Please repeat exactly the lines from the one containing "Where should I" through the last line of the records below, both included, and leave out any pictures.
[Data extracts]
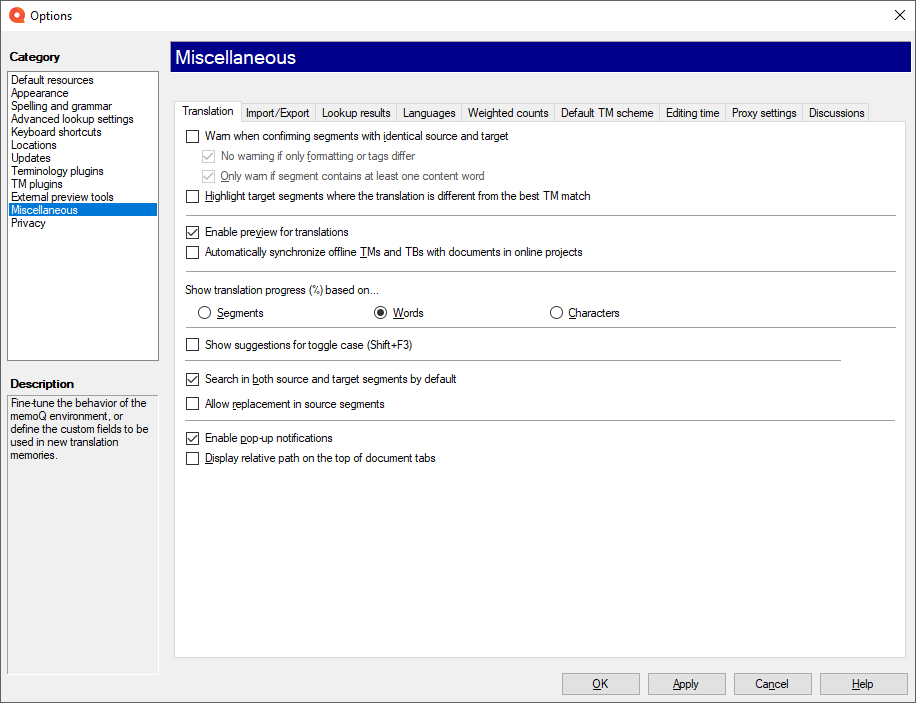This screenshot has width=916, height=703.
Task: Uncheck 'Search in both source and target segments'
Action: (x=190, y=379)
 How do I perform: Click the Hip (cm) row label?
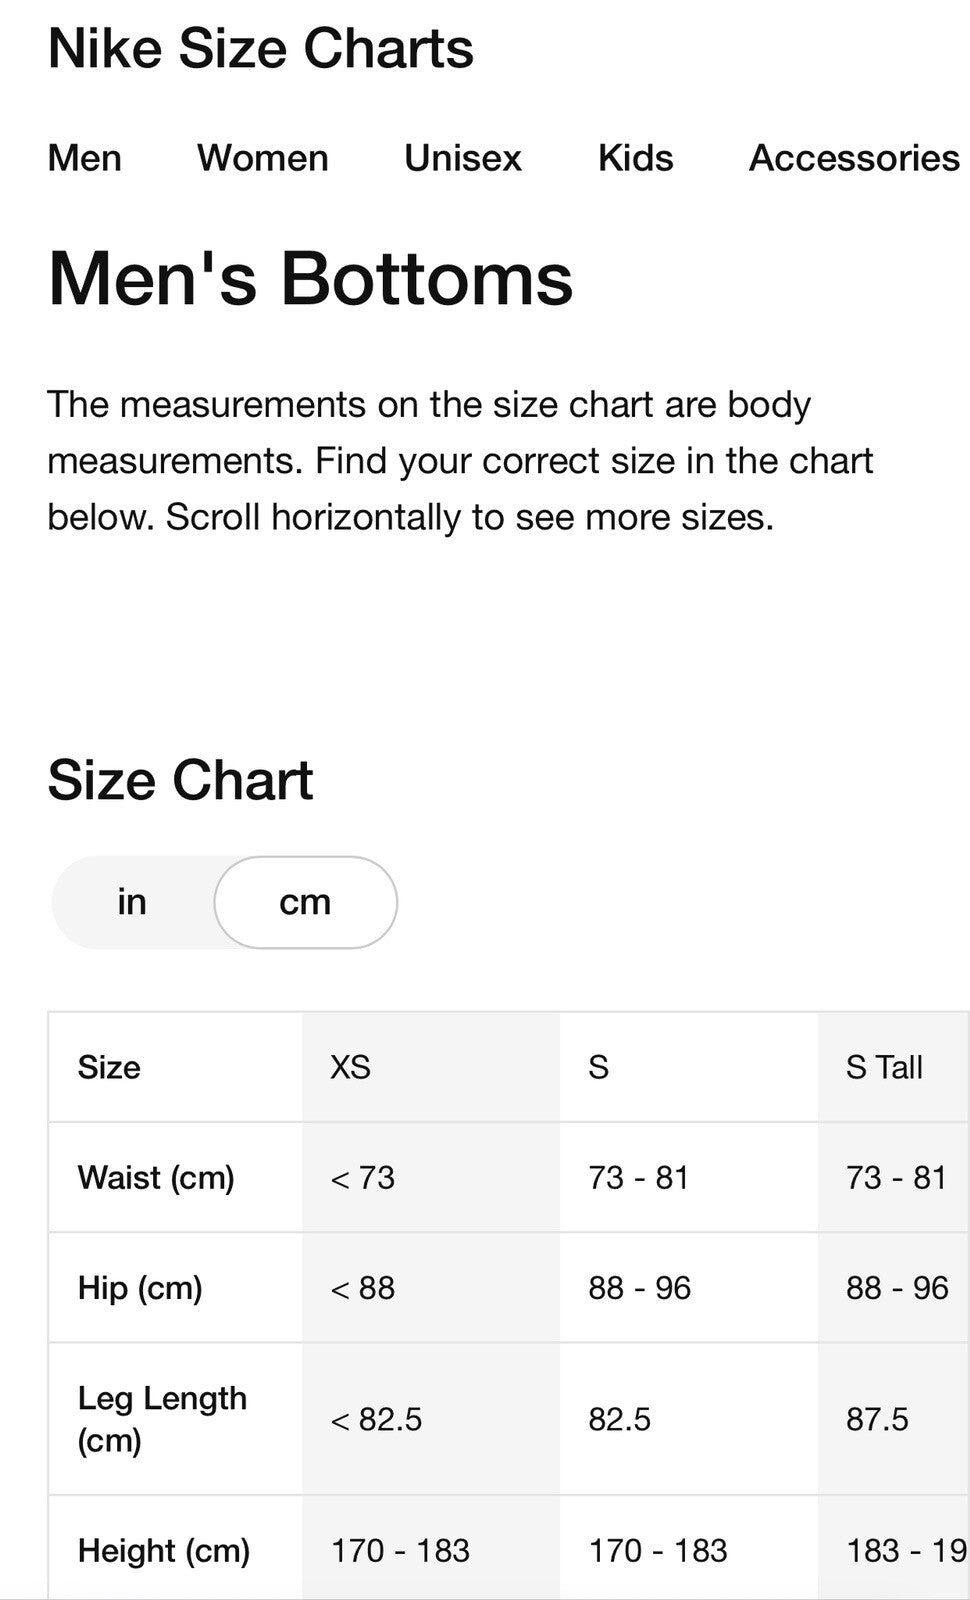140,1288
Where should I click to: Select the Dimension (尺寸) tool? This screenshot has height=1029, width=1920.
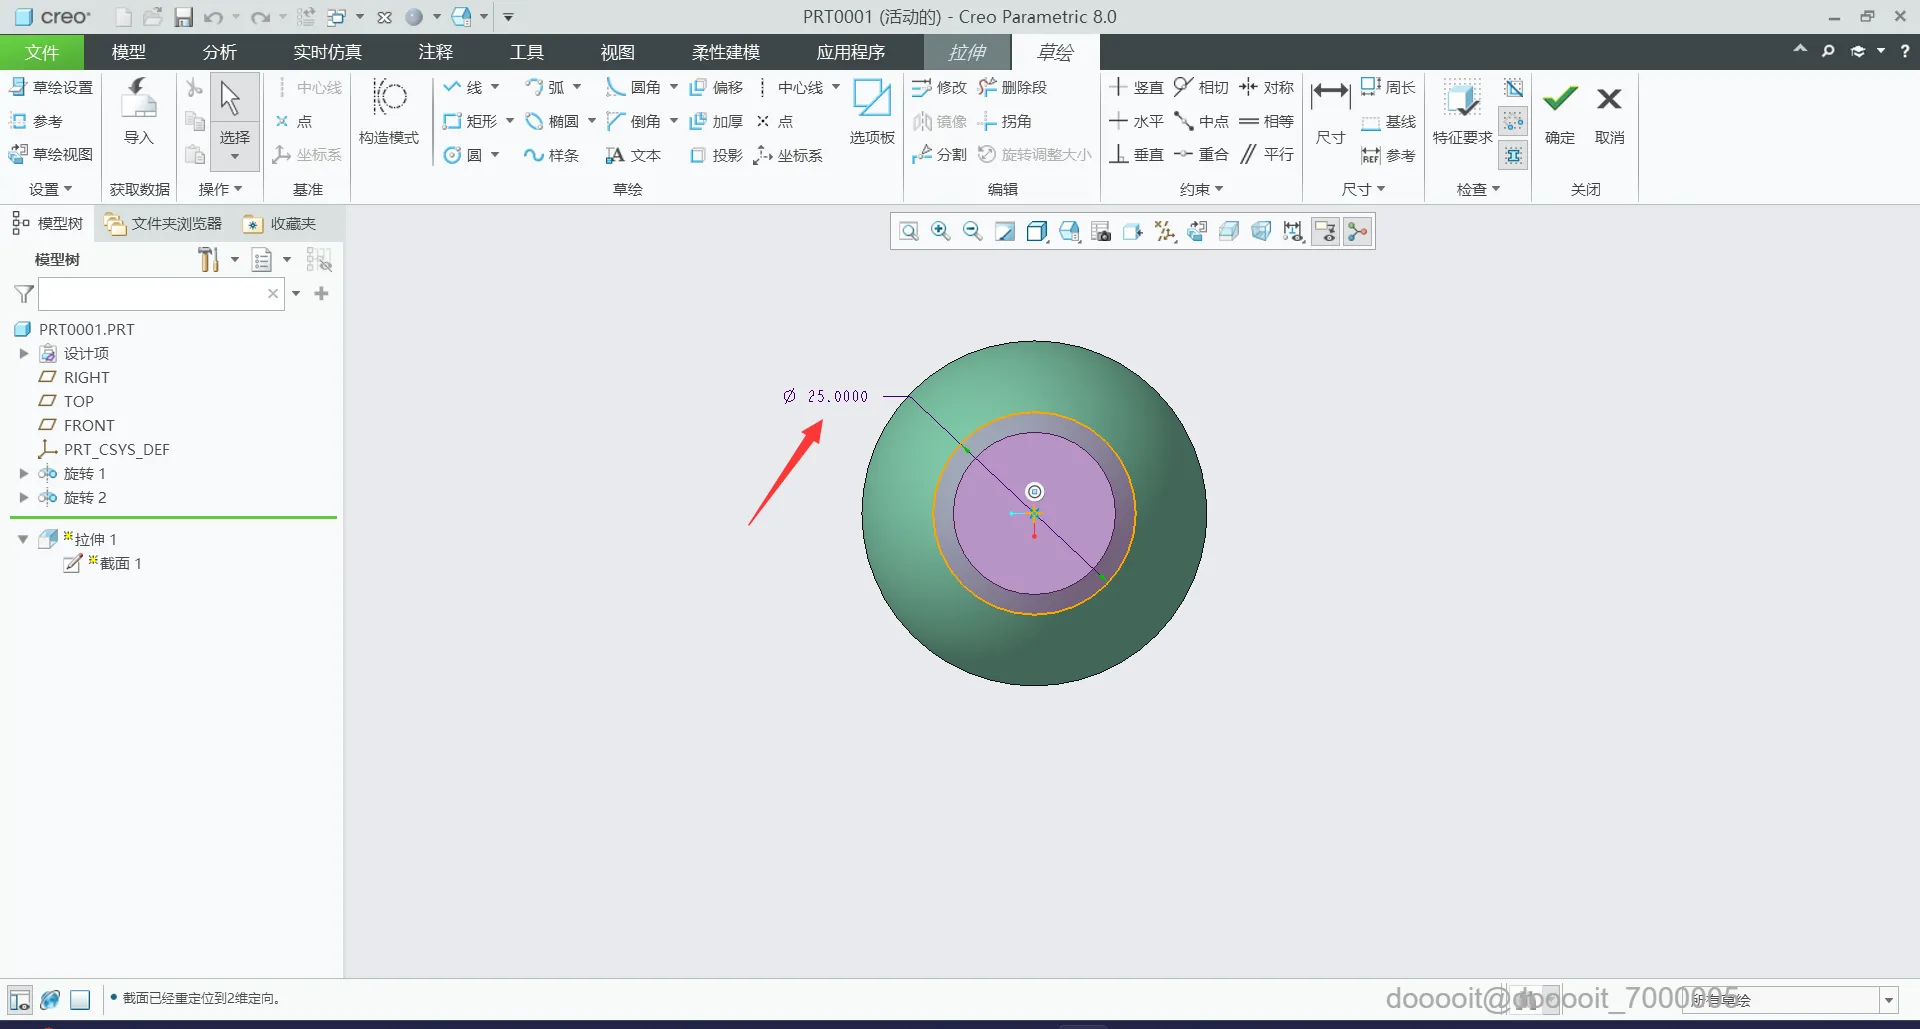(x=1330, y=113)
[/Data extracts]
Exercise result —
Where should I click to: Select the Dimension (尺寸) tool? This screenshot has height=1029, width=1920.
(x=1330, y=113)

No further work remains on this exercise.